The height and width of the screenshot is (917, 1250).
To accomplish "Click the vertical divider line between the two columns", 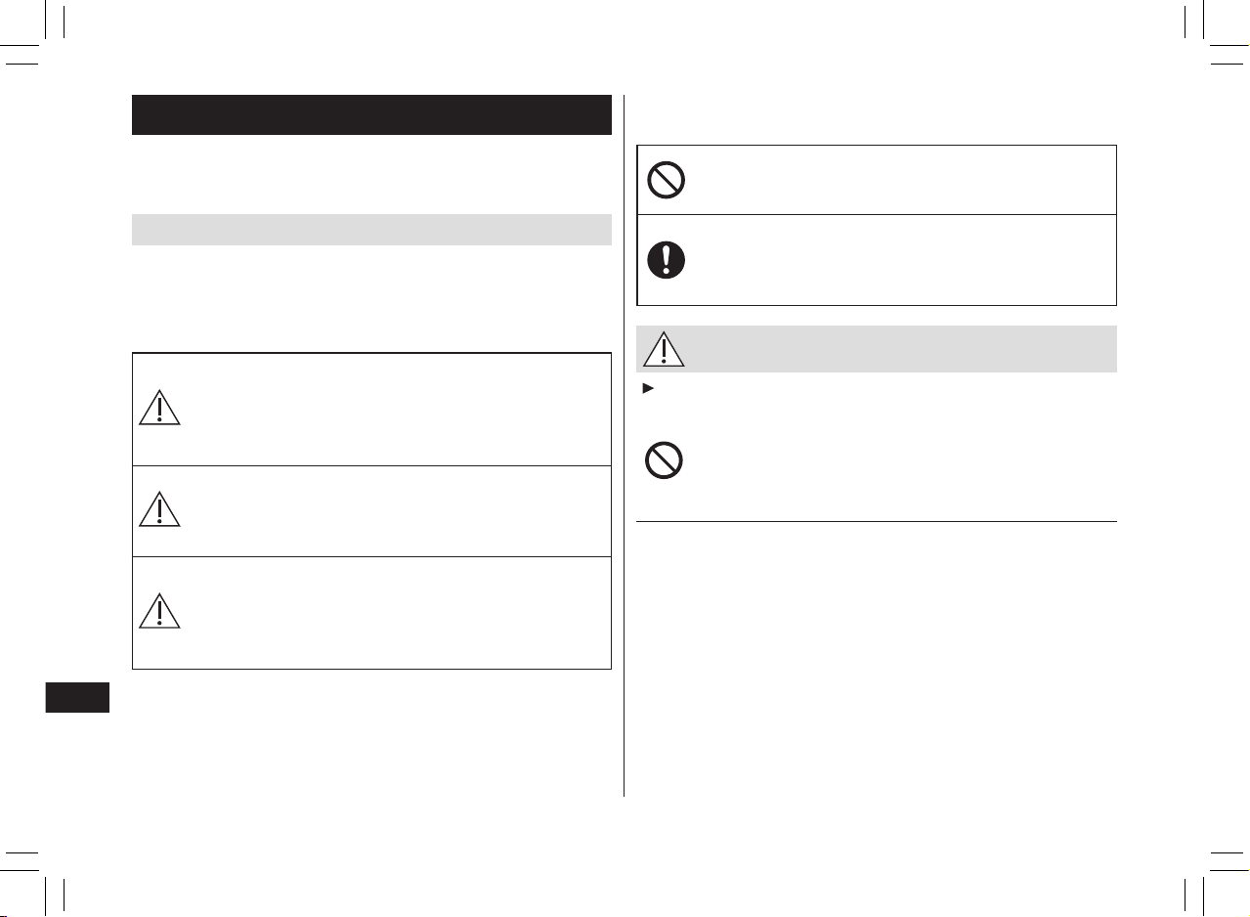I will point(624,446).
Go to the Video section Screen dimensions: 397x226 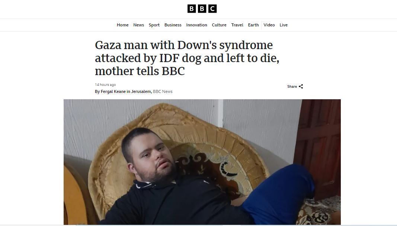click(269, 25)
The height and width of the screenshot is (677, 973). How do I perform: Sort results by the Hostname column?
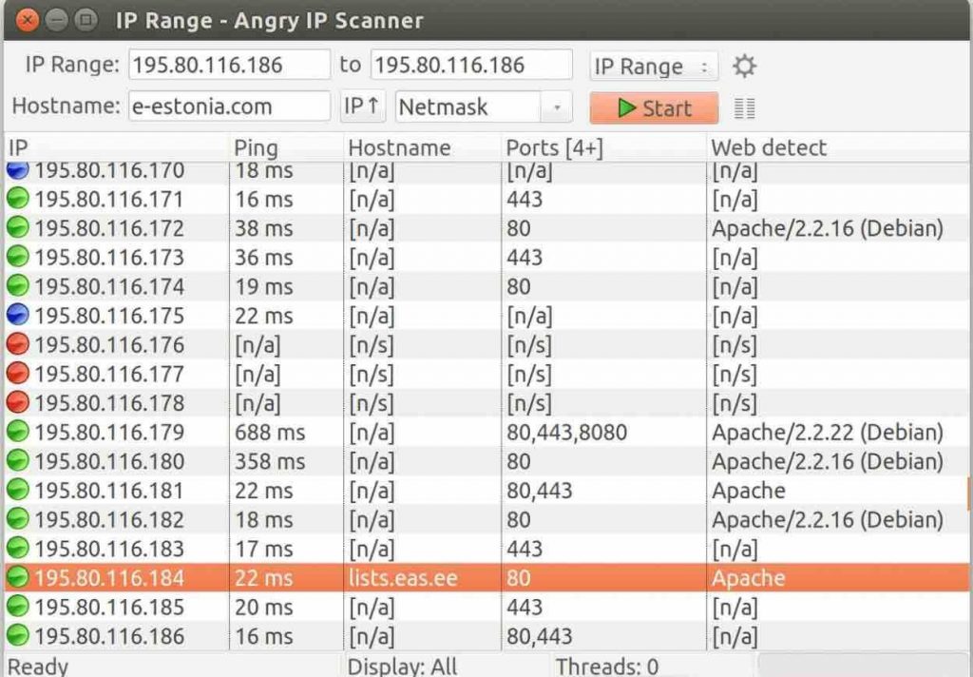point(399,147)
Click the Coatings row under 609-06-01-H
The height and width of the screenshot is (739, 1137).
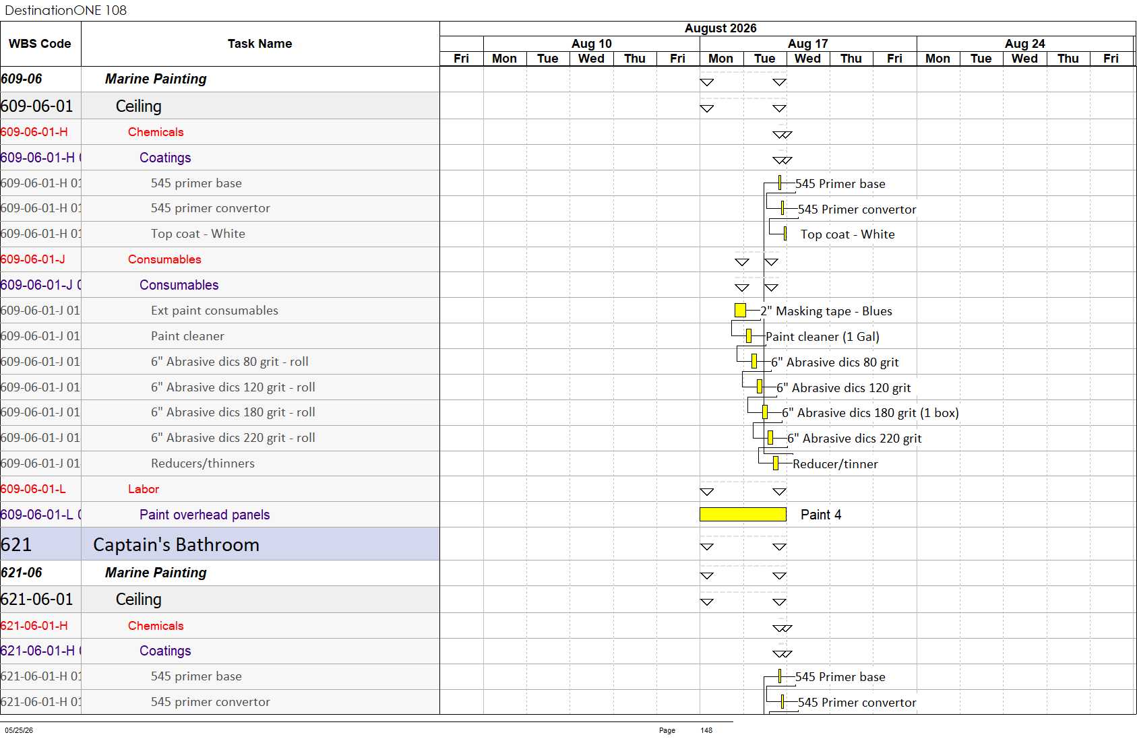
--
### Problem statement
Give again exactly the lines from the one holding "The height and width of the screenshot is (677, 973)." to the final line of the records, both ends included, and nothing more. Pictures do not belong in the copy.

### Response to the exercise
The height and width of the screenshot is (677, 973). How do I perform: Sort results by the Hostname column?
point(399,147)
Click the Coatings row under 609-06-01-H
The height and width of the screenshot is (739, 1137).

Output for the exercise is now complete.